▶ Given text:
* BEGIN *

The purchasing manager must select the most convenient and reliable mode of
transportation in the transfer of materials and component parts and the finished product. The
decision involves specific operating and cost characteristics and decision makers must weigh
the advantages and disadvantages in the choice of transportation mode.
d. Air cargo
Air cargo is used for high value product that needed to be received on time for
the processing of important component parts. Some electronic components of high value
are shipped through cargo forwarders in small containers. The speed in delivery is the
important consideration in use of these transport systems. The integrated air cargo
companies have air service related support and handle air cargo from origin to
destination.

* END *

▶ Raw data:
* BEGIN *

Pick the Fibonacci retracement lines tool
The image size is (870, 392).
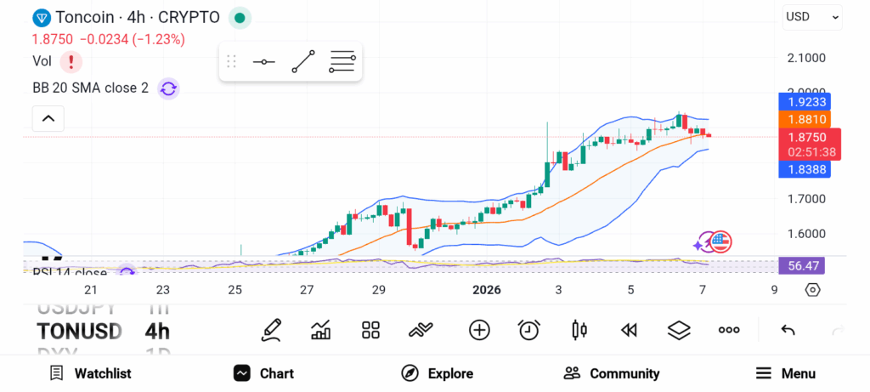point(342,62)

* END *

▶ Set problem A:
Answer these questions from the transportation passage, one per line:
(i) Who must select the mode of transportation?
(ii) What is the important consideration in using air cargo transport systems?
(iii) How are some high-value electronic components shipped?
▶ Set problem B:
Transcribe everything in the transportation passage from "The purchasing manager" down to "of transportation mode.".
▶ Set problem C:
Go on with the transportation passage from where it stops.

▶ Task response A:
(i) The purchasing manager.
(ii) The speed in delivery.
(iii) Through cargo forwarders in small containers.

▶ Task response B:
The purchasing manager must select the most convenient and reliable mode of
transportation in the transfer of materials and component parts and the finished product. The
decision involves specific operating and cost characteristics and decision makers must weigh
the advantages and disadvantages in the choice of transportation mode.

▶ Task response C:
TRANSPORT EVALUATION
Transportation cost consists of all direct charges associated with the movement of the
product from one location to another. To determine the significance of the mode of
transportation, it is necessary to identify the total cost involved. The most important criteria to
consider for transport selection are:
1. Competitive rates
2. Customer service
3. Transport reliability
4. Pick- up and delivery service
5. Availability of handling equipment
6. Geographic coverage
7. Billing accuracy
8. Insurance coverage and damage claim
9. Electronic data interchange for effective communication
The most recent trend in the selection process is to reduce the number of carriers. The
shipper gains competitive advantage over the carriers that usually results in lower cost and
higher quality of service. After selecting the most suitable carrier, the shipper has to identify
the type of cargo, the quantity involved, and the lead- time availability. Bigger volume
shipment needs to use containerized trucks for in land transport. For high value products for
foreign consignee, the air transport is the most appropriate choice. The shipper must
consistently evaluate the performance of the carriers based on the above criteria.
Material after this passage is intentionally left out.